Deferrals may continue even if the property is unoccupied because the taxpayer is temporarily residing, for not more than one year, in a nursing or sheltered care home.
- What is a qualifying trust?
- If a taxpayer is applying for the Tax Deferral Program for the first time in 2013 (for the
2012 tax year) and thereafter, and the property is being held in a trust, the trust must be an
Illinois Land Trust with the deferral applicants being the sole beneficiaries of the trust.
- If the deferral applicant is single, the applicant must be the sole beneficiary of the trust in order for the trust to be considered a qualifying trust.
- The same is true for married applicants, although one spouse may be named as the first-tier beneficiary and the other spouse may be named as the second-tier beneficiary under the trust agreement.
- The application must be filed by the beneficiary of the trust who meets all eligibility requirements and obtains the approval of the trustee to enter into the tax deferral and recovery agreement.
- Is the property tax bill actually paid when it is due?
- Yes. If a taxpayer meets the program qualifications, the county treasurer/collector sends a copy of the property tax bill to the Illinois Department of Revenue. The department then sends the tax bill payment to the county treasurer/collector.
- How much can I defer?
- If you qualify, you may defer all or part of your real estate tax bill (not to exceed $5,000.00) for the current tax year. The combined total of taxes deferred for this year and any prior or subsequent years, including interest, cannot exceed 80% of the equity interest in your property.
- What is included in household income?
Some examples of income that must be included in your household income are listed below:
-Black Lung benefits
-Cash assistance from Human Services and other governmental cash public assistance
-Cash winnings from such sources as raffles and lotteries
-Civil Service benefits
-Damages awarded in a lawsuit for non-physical injury or sickness
-Interest received on life insurance policies
-Lump sum Social Security payments
-Miscellaneous income, such as from rummage sales, recycling aluminum, or baby-sitting
-Monthly insurance benefits
-Pension and IRA benefits (federally taxable portion only)
-Railroad Retirement benefits (including Medicare deductions)
-Senior Care rebate (only if you took an itemized deduction for health insurance in the prior year)
-Social Security income (including Medicare deductions)
-Supplemental Security Income (SSI) benefits
-Veteran’s benefits (federally taxable portion only)

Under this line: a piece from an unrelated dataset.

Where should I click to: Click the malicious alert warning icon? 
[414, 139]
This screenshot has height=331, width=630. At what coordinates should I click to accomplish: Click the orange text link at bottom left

-Wages, salaries, and tips from work
-Worker’s Compensation income
-Worker’s Occupational Diseases Act income
- Can a taxpayer defer subsequent bills for property taxes and special assessments?
- Yes. A taxpayer must apply each year at the county collector’s office for a deferral of the property taxes and special assessments payable in that year.
- Can payments be made for property taxes and special assessments that are deferred before the property is sold or the property owner dies?
- Yes. Any portion of the deferral can be paid at any time by the taxpayer, that taxpayer’s spouse, or, if the taxpayer does not object, by other qualifying relatives, heirs, or parties that have a legal or equitable interest in the property.
Contact the county collector for the exact settlement amount. Payments must be submitted to the County Treasurer’s office.
- Do the taxes eventually have to be paid?
- Yes—This program defers taxes; it doesn’t eliminate the tax liability. The taxes become due within one year of the taxpayer’s death, or when the real estate is sold. A surviving spouse who is at least 55 years of age within six months of the taxpayer’s death can continue the tax deferral.